*** Supplied data ***

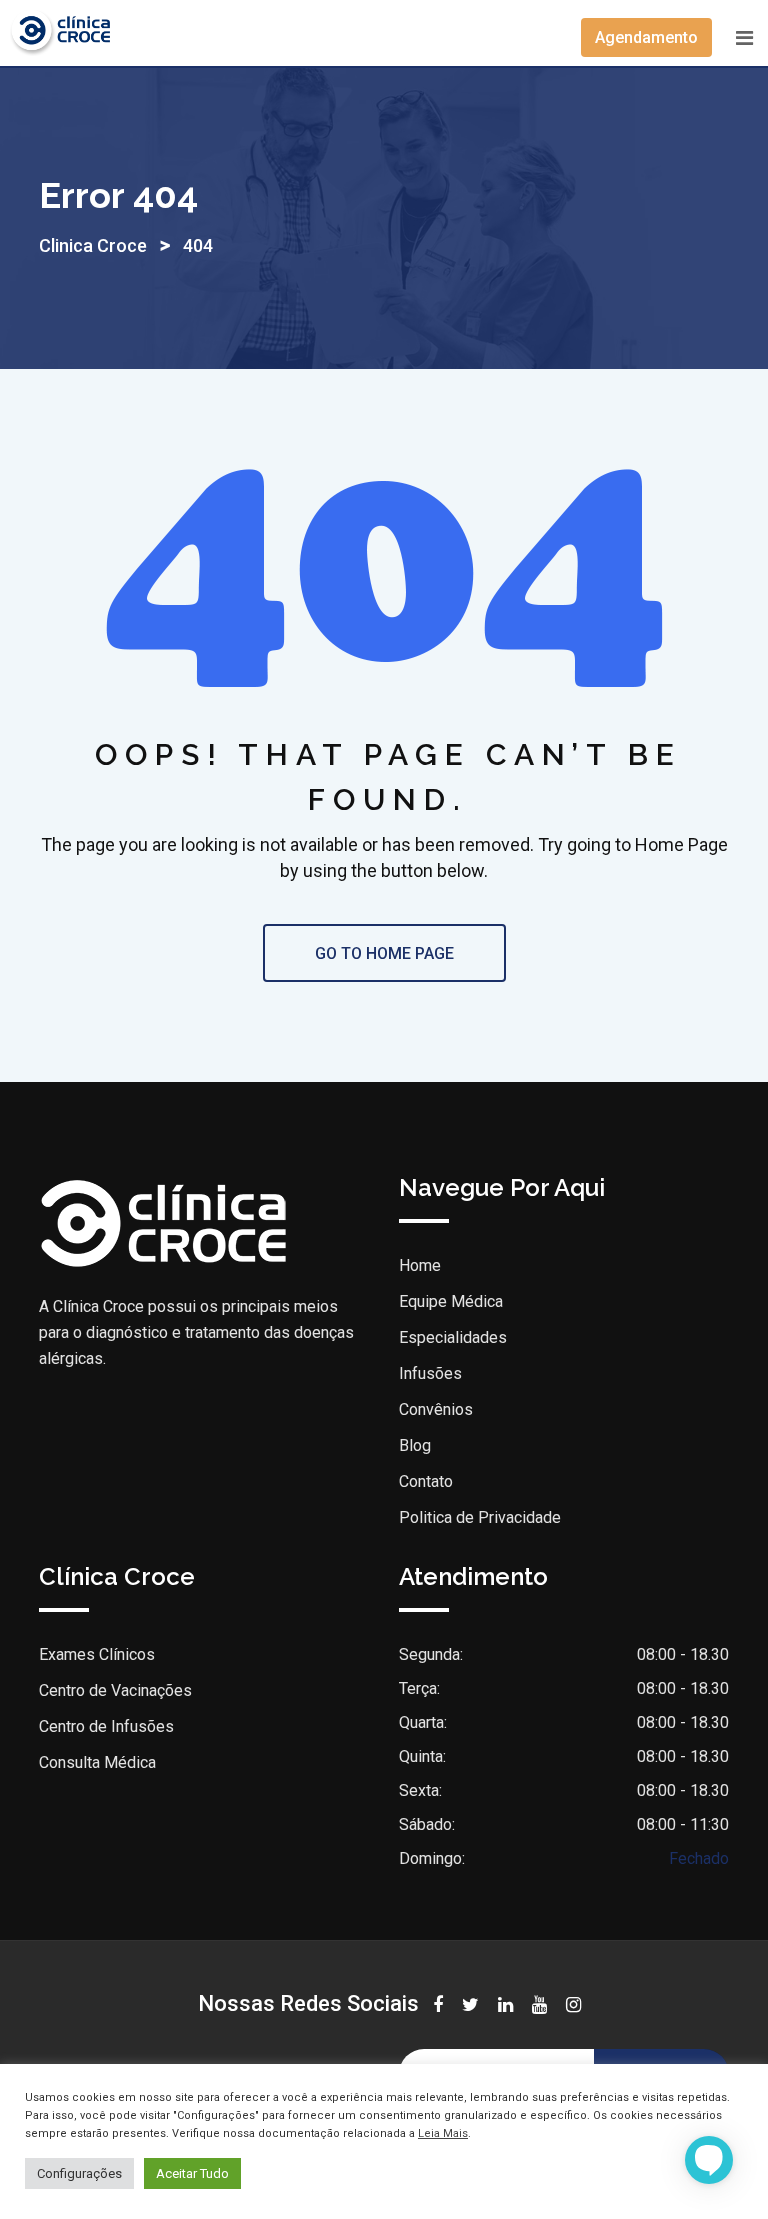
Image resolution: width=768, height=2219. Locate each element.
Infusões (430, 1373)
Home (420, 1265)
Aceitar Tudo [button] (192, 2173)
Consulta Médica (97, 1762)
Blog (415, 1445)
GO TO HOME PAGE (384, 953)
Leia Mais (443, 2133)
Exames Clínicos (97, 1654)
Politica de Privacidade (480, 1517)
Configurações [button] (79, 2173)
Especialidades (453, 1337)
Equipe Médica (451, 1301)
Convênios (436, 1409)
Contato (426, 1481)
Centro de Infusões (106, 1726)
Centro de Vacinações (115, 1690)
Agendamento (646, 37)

*** End of Supplied data ***
*** Supplied data ***

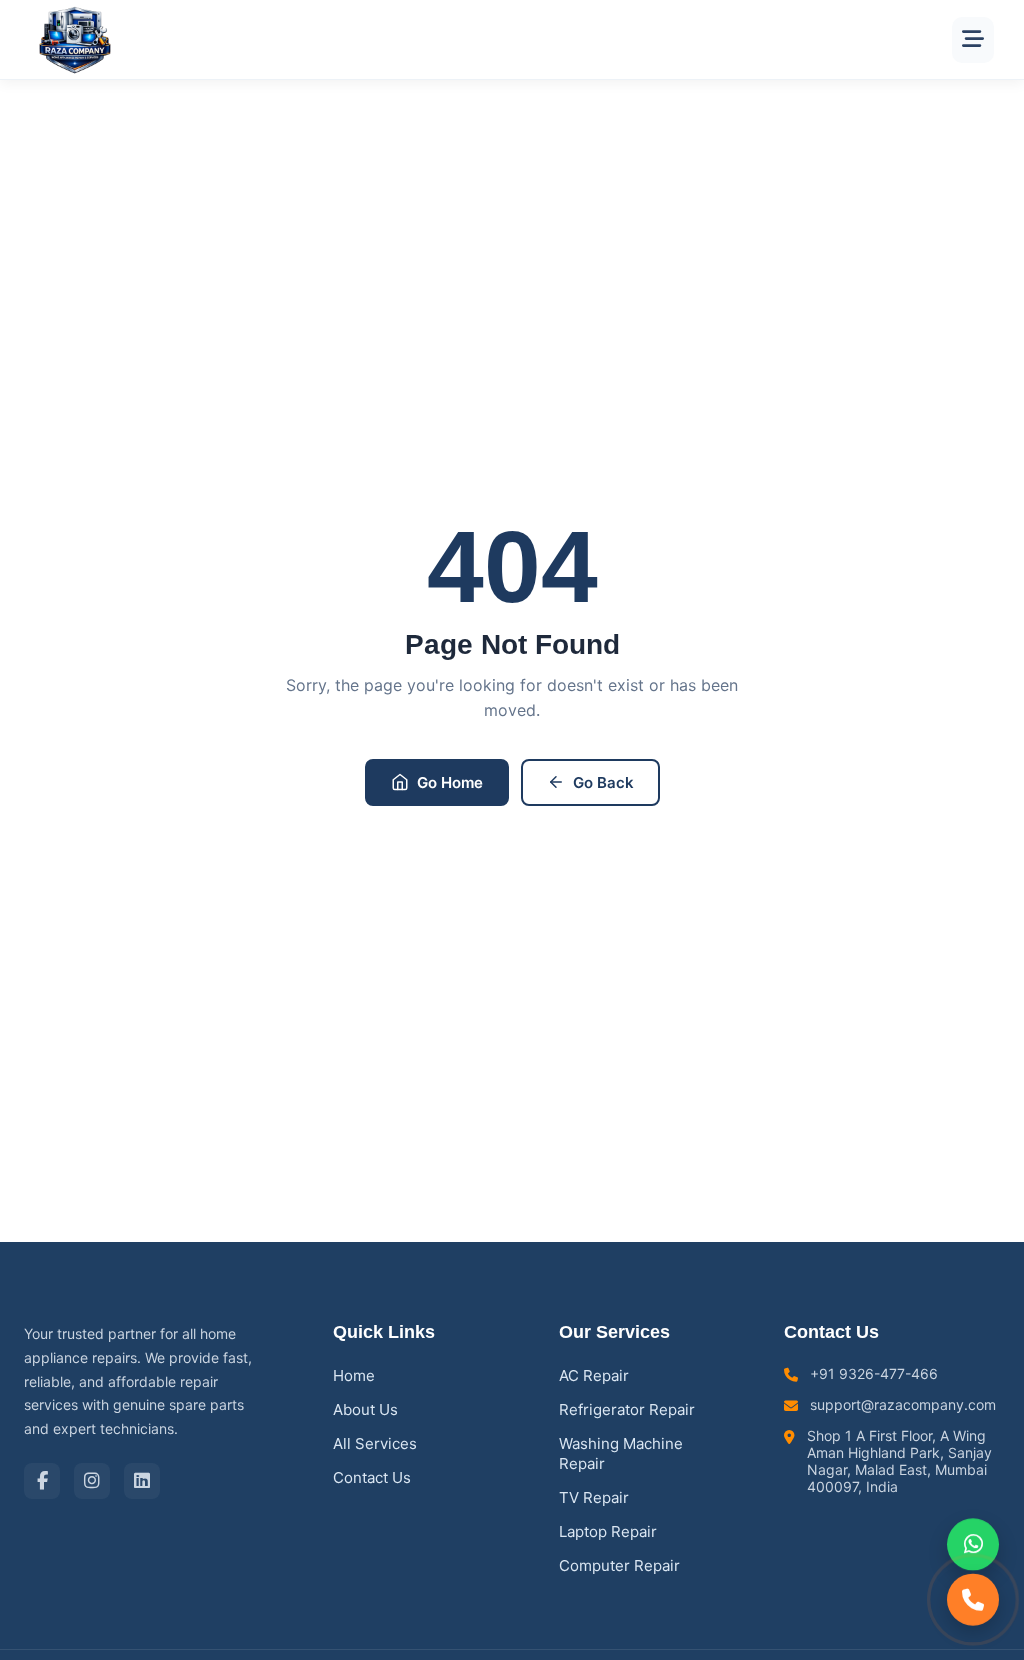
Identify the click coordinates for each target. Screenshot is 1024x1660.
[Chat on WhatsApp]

*** End of Supplied data ***
*** Supplied data ***

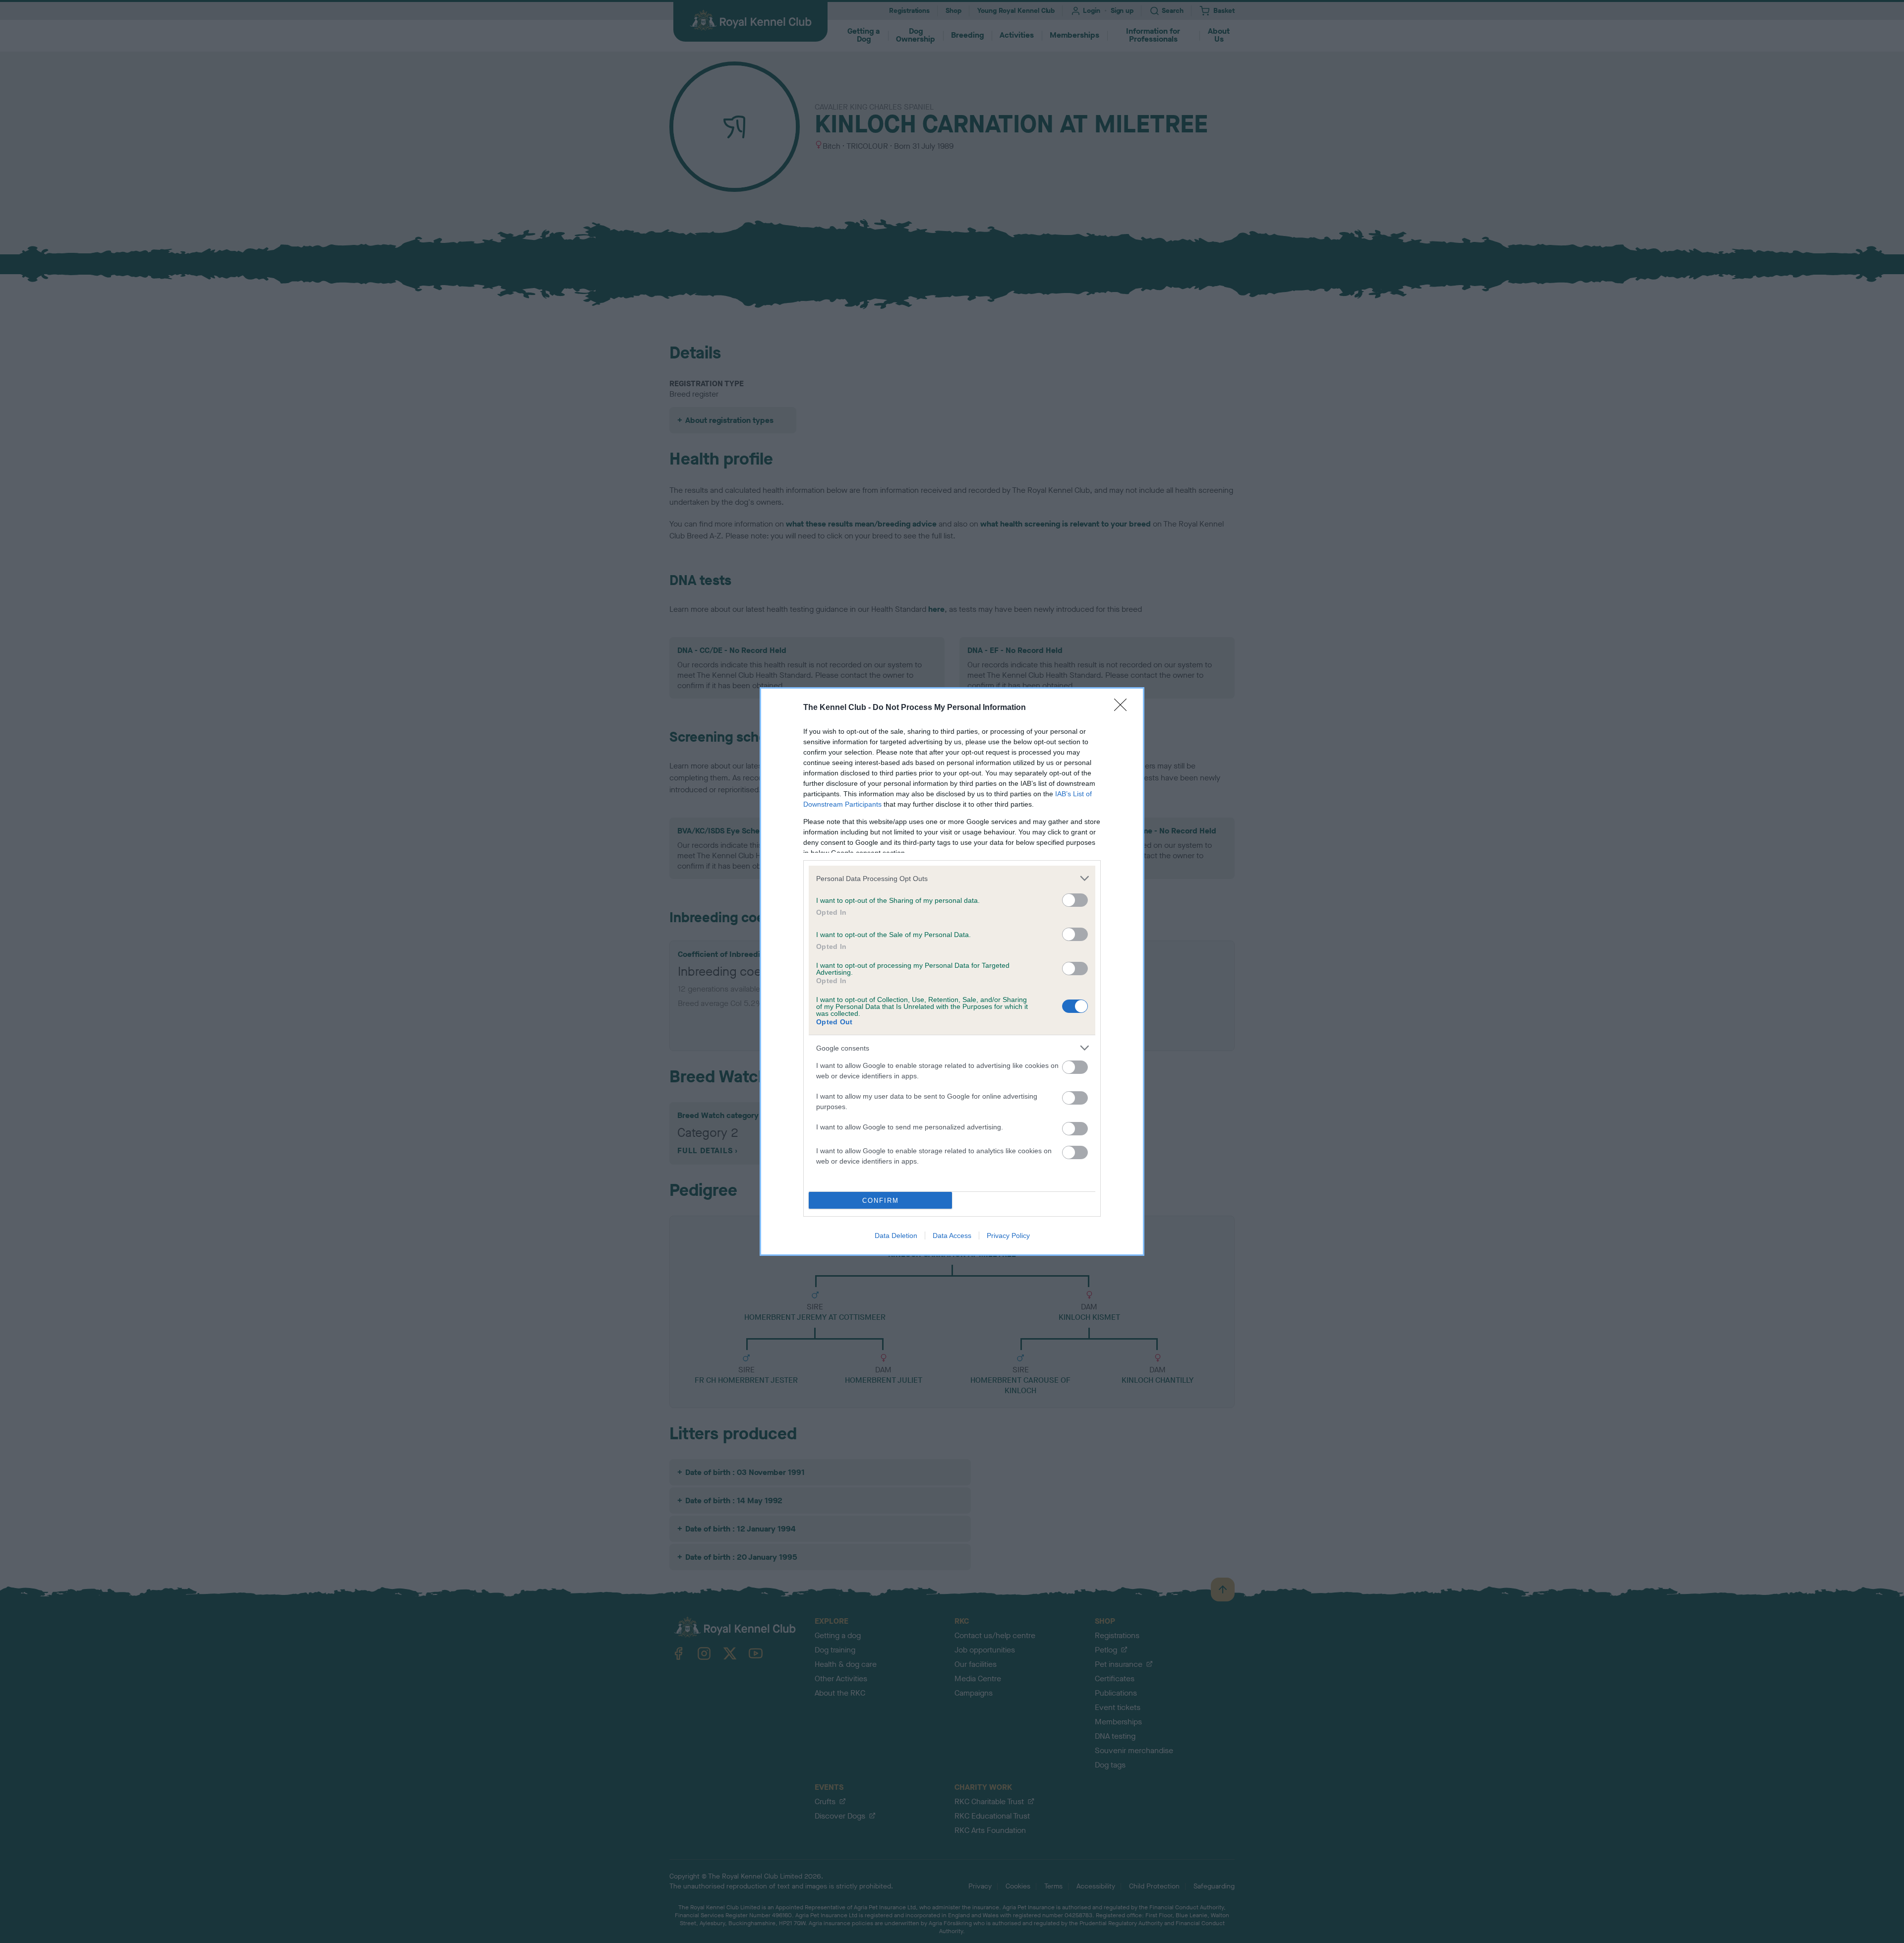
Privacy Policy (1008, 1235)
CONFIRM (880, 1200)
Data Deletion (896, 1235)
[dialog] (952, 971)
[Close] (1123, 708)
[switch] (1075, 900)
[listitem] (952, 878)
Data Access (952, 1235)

*** End of Supplied data ***

Write out only the lines that run from the line containing "Privacy Policy (1008, 1235)" through the line containing "Data Access (952, 1235)", both included, exactly as they appear above.

Privacy Policy (1008, 1235)
CONFIRM (880, 1200)
Data Deletion (896, 1235)
[dialog] (952, 971)
[Close] (1123, 708)
[switch] (1075, 900)
[listitem] (952, 878)
Data Access (952, 1235)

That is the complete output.